What you have to do - Leave out the images and output the records word for word.

Data listing -
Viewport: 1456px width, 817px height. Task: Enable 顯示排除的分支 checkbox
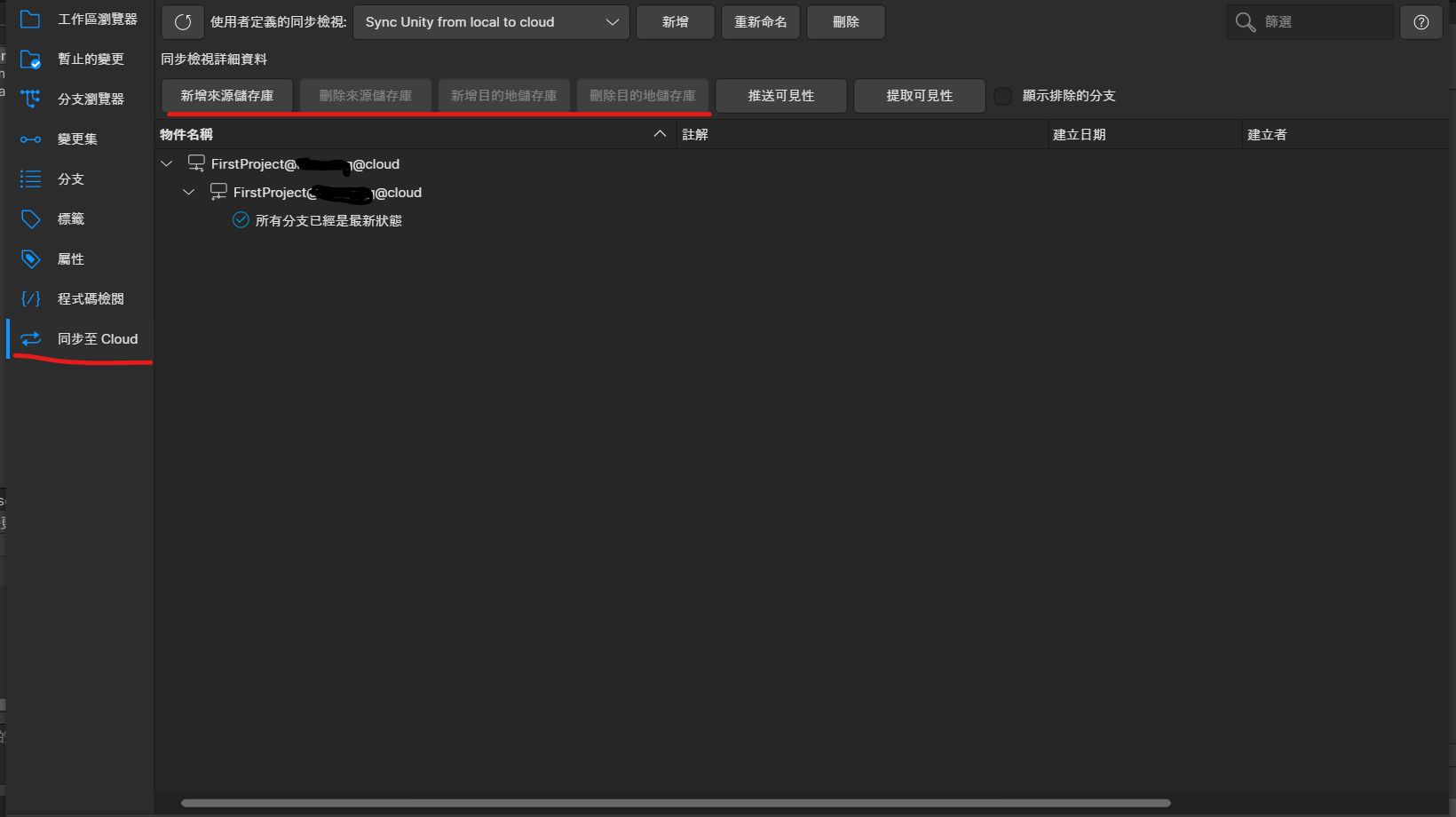point(1003,96)
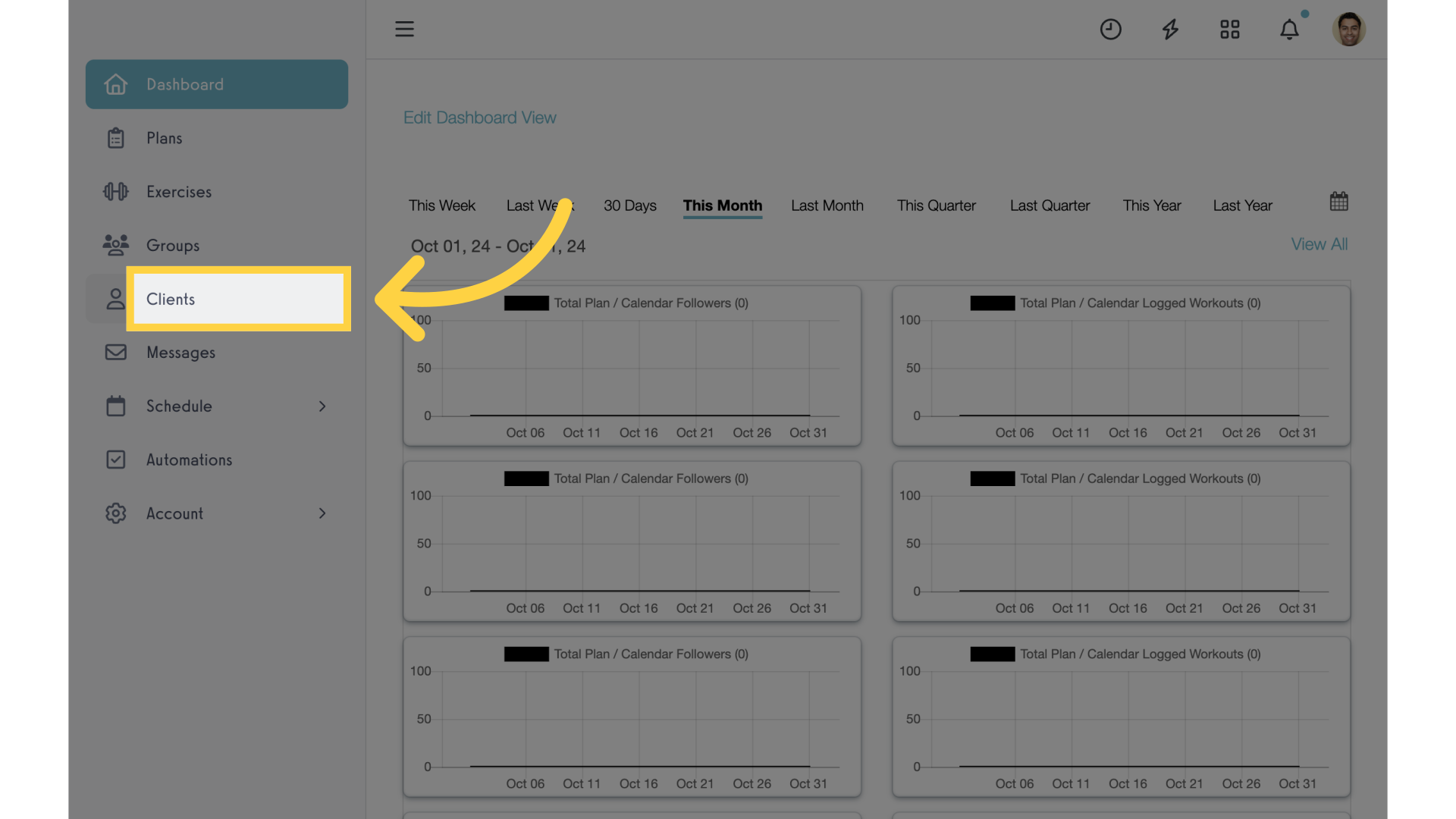Select Clients in the sidebar
Image resolution: width=1456 pixels, height=819 pixels.
coord(171,299)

Answer box -
Viewport: 1456px width, 817px height. Task: Enable 顯示排除的分支 checkbox
point(1003,96)
Select Clients in the sidebar
Image resolution: width=1456 pixels, height=819 pixels.
coord(171,299)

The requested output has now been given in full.